## DIRECTIVE:
Rewrite as a numbered list the part of the lines that opens with the line containing "Enable the Turntable Speed 45 rpm checkbox" and closes with the line containing "Image resolution: width=1200", both ends included. Leave out any blank lines.

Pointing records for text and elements
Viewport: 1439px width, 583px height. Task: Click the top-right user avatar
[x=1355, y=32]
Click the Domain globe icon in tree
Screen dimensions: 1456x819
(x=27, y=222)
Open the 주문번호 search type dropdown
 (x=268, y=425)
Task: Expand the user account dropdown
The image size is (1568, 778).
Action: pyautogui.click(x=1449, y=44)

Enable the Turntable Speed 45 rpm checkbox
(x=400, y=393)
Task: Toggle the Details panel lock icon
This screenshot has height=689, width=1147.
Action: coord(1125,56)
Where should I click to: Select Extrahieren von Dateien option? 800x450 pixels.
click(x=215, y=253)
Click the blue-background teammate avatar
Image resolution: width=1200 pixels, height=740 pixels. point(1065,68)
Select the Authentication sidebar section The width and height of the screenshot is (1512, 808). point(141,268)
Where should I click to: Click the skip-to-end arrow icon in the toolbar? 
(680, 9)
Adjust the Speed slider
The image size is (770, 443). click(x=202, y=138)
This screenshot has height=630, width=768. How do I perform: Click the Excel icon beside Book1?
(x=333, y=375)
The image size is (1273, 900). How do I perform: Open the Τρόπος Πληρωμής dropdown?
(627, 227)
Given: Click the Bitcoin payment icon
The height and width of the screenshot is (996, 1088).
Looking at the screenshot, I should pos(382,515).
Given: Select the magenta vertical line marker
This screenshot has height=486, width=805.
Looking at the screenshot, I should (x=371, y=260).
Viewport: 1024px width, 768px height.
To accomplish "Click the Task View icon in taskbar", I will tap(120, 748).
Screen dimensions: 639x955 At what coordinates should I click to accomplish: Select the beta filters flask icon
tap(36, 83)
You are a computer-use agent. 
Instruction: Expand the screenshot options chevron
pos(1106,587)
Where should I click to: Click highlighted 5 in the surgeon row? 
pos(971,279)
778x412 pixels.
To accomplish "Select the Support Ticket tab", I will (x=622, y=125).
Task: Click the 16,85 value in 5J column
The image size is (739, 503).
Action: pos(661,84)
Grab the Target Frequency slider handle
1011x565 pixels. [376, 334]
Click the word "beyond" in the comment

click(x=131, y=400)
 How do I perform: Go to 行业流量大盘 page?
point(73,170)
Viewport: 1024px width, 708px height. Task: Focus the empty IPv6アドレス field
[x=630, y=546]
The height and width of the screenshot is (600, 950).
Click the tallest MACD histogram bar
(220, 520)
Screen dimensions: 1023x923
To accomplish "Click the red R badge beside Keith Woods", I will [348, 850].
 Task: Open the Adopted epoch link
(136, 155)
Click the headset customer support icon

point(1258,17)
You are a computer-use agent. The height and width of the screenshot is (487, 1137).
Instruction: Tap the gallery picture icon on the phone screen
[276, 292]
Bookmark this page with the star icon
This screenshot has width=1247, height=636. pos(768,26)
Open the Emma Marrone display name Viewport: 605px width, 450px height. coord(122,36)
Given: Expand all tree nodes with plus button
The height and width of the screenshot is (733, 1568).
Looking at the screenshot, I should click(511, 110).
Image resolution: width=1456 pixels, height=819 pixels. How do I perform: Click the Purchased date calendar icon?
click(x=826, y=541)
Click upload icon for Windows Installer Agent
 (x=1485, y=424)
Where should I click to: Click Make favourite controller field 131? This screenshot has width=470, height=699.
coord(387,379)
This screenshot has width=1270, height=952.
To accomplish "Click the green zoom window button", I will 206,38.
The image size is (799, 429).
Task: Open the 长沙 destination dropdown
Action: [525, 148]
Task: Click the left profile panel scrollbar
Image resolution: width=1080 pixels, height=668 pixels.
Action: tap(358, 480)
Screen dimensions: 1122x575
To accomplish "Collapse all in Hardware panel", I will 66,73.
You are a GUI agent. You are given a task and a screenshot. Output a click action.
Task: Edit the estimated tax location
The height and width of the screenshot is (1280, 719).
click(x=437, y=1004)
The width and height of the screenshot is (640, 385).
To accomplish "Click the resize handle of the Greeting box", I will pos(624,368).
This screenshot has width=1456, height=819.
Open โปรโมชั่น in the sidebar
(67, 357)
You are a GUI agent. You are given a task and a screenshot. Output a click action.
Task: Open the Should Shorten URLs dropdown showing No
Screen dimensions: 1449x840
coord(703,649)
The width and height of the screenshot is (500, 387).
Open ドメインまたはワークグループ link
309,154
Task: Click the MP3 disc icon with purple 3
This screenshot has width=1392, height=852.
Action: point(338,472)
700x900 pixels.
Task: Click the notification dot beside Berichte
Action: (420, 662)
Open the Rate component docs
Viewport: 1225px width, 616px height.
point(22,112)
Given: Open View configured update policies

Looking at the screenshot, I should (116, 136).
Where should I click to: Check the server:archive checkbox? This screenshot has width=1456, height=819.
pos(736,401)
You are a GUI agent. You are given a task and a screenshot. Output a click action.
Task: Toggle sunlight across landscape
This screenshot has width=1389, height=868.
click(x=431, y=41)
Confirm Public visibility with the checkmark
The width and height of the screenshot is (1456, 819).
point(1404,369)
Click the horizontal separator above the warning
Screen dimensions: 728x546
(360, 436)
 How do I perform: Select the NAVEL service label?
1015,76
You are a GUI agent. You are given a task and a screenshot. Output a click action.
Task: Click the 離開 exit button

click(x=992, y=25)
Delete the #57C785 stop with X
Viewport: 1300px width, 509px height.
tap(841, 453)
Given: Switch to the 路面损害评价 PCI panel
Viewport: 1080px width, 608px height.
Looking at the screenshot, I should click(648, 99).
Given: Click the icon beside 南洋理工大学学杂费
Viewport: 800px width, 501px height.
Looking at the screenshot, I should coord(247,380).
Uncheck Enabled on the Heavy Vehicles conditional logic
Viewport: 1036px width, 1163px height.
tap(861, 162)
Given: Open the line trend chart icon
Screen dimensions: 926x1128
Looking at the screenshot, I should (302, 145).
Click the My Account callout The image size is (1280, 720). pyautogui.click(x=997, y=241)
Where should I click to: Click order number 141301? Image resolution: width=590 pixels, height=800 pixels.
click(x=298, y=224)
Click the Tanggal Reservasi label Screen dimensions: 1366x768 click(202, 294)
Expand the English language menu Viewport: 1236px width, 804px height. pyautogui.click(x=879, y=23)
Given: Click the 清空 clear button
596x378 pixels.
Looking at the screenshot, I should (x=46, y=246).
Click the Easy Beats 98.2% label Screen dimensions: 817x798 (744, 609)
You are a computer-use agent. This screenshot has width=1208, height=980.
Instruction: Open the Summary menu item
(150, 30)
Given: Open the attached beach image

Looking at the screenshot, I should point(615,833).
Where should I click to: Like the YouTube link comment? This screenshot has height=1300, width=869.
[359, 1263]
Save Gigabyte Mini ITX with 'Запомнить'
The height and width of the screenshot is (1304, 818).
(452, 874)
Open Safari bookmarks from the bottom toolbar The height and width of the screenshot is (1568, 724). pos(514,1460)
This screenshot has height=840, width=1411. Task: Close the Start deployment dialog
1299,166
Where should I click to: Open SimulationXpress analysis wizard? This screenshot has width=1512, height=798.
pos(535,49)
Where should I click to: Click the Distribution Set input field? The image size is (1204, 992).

## FINISHED TASK:
1. Enable the Turntable Speed 45 rpm checkbox
2. (x=400, y=393)
3. Task: Toggle the Details panel lock icon
4. This screenshot has height=689, width=1147.
5. Action: coord(1125,56)
6. Where should I click to: Select Extrahieren von Dateien option? 800x450 pixels.
7. click(x=215, y=253)
8. Click the blue-background teammate avatar
9. Image resolution: width=1200 pixels, height=740 pixels. point(1065,68)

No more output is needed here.